It wasn’t just fans of Tribe and the Jungle Brothers that were becoming familiar with the name Chris Lighty. He was getting mentioned at the offices of Def Jam Records, too. They wanted to talk to Chris about joining their team.
It’s hard to overstate how big a deal that would have been at the time. When Chris and I were coming up, the words Def Jam were the gold standard in hip-hop. I was such a fan that I used to go to record stores and buy LPs simply because they had the Def Jam logo on them, regardless of whether I’d heard the music or not.
And that’s because Def Jam always stayed true to the streets. And that meant everything to me. To understand their importance to the culture you gotta understand what the first early break out rap records sounded like… back in the 1970s, before Def Jam existed.
That’s Rapper’s Delight by the Sugar Hill Gang. I fuckin’ hated this song.
It sounded fake to me, man, like, I grew up on the real stuff, where you MCs, like, spitting in the park. You know what I’m saying? Like, spitting in the projects. Like, real MCs like Grandmaster Caz and Melle Mel, and when I first heard “Rapper’s Delight” on the radio it sounded so squeaky clean, so sanitized. It was fake. It had none of that grime. It had none of that grit. I mean, imagine somebody being a punk fan, like, somebody growing up on the Sex Pistols and Sid Vicious, and then they hear Billy Idol — and I’m a fan of Billy Idol — but hearing Billy Idol, somebody telling you, like, “This is the epitome of punk rock.” That shit was fake, man.

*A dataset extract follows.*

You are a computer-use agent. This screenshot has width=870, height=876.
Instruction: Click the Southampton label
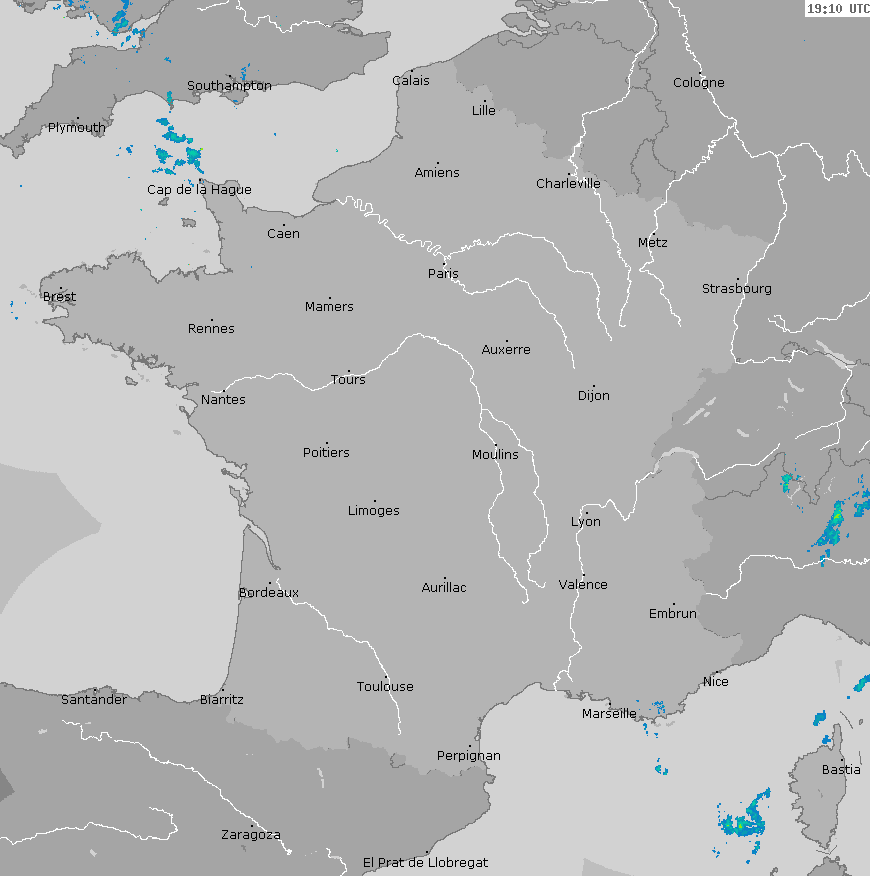click(x=229, y=86)
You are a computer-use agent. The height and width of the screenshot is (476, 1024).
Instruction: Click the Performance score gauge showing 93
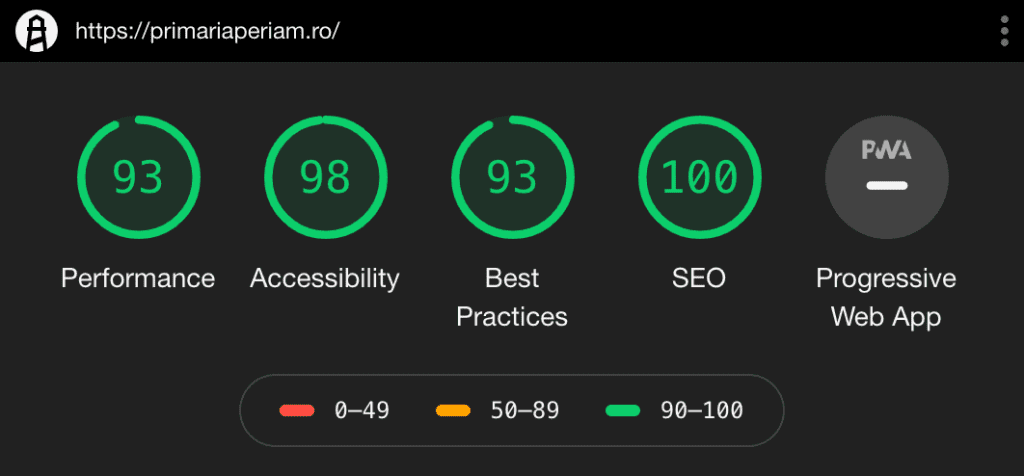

I preferred the raw hip-hop sound. And I wasn’t the only one. There was this upstart party promoter from Queens who decided to create a record label dedicated to hip-hop.
Russell: The records I made were records that sounded like the club as opposed to sounding like the records. And in the clubs we played breakbeats a lot and the breakbeats were the records we wanted to rap over so why we making records were we rapped over R & B?
That’s Russell Simmons. Together with his co-founder, an NYU student named Rick Rubin, they created Def Jam. Rick and Russell wanted to make the kind of music that kids like me wanted to hear.
RS: We hated fucking R & B, Michael Jackson, Prince, all of them, didn’t give a fuck, we hated them. Because we were alternative in nature, we had to do something of our own. That’s what hip-hop was, hip-hop was a rebellion to what was given to us as black people.
Def Jam dismantled everything that acts like The Sugar Hill Gang represented. Gone were the corny rhymes and the glossy production. Their motto was to reduce, not produce. Rick and Russell wanted to be the the Anti Rapper’s Delight. Just listen to the difference between that, and a true rap classic: LL Cool J’s Rock the Bells ...
Russell: That was the intention, give people what they wanted, versus what everybody’s polish was. Let’s make some stuff that really represents the streets that we come from the sound that we liked.
Def Jam was the first authentic hip-hop label. Created by the culture, for the culture. They were also the first label to really take hip-hop acts seriously as artists. For a kid like me, they defined what rap music was, and what it could be.
After being launched by Russell and Rick in 1984, within the next several years the label would go on to release some of the most important tracks in hip-hop history.
1986: The Beastie Boys, No Sleep Til Brooklyn
1988: Slick Rick, Children’s Story
1990: Public Enemy, Fight the Power
And that’s the year when Def Jam, the biggest name in the game, noticed Chris Lighty.
One of the most powerful men at the company at the time was this cat called Lyor Cohen. He was Russell’s right hand man. And he wanted to recruit Chris.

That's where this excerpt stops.